- [Given entries]
________________

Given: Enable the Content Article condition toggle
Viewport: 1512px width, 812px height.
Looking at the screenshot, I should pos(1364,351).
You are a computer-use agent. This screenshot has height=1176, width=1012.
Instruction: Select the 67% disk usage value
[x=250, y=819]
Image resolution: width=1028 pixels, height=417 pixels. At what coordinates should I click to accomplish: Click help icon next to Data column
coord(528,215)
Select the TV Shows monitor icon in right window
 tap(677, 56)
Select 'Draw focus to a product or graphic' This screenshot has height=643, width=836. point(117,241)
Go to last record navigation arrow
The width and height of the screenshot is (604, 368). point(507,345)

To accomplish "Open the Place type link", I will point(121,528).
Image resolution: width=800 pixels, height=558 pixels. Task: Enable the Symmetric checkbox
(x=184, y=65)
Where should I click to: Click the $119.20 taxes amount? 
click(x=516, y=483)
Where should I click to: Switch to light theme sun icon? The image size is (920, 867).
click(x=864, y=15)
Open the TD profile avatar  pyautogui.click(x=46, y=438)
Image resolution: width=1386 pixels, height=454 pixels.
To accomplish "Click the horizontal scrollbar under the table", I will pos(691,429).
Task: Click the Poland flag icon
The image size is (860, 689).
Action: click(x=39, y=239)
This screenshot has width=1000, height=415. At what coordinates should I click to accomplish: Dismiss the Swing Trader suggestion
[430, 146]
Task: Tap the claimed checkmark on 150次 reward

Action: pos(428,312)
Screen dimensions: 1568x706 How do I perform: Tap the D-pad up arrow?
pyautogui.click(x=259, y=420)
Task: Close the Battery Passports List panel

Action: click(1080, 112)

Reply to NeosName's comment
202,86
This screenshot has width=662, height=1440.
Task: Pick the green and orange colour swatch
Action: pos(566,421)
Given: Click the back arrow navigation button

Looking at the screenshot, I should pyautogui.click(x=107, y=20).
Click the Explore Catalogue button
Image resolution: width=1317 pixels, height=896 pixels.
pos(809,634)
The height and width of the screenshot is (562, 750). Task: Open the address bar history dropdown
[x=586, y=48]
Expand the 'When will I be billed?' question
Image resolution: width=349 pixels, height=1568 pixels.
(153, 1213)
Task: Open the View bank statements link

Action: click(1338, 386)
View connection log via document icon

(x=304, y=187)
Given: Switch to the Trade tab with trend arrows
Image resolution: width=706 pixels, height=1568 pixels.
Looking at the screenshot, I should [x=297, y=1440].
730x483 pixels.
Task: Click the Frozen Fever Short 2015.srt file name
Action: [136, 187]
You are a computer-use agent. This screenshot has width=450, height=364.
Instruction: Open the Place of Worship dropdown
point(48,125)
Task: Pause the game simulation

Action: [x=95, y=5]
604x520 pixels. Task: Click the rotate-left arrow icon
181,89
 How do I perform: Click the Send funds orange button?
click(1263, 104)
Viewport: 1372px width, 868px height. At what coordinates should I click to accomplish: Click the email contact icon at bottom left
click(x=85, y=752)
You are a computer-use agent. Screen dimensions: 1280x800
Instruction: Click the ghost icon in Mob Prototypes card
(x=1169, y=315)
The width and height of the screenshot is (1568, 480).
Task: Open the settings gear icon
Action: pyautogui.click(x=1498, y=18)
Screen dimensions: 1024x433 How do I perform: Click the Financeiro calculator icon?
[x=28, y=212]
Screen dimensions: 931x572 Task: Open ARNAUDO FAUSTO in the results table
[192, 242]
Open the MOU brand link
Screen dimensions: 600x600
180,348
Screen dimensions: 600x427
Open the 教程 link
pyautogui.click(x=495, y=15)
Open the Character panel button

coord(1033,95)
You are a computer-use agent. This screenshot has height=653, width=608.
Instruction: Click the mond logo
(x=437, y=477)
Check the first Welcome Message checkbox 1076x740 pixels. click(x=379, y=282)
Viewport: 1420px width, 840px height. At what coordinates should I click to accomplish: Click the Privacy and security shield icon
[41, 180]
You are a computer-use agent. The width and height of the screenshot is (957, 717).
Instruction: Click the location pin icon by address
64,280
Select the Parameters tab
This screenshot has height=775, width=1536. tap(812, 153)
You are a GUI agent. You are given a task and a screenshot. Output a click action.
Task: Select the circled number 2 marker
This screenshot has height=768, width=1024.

________________

- [Task directions] Find every line in the records above that contains the word "Switch" and copy each one.

- [Written answer]
Where should I click to: Switch to light theme sun icon? The image size is (920, 867).
Given: Switch to the Trade tab with trend arrows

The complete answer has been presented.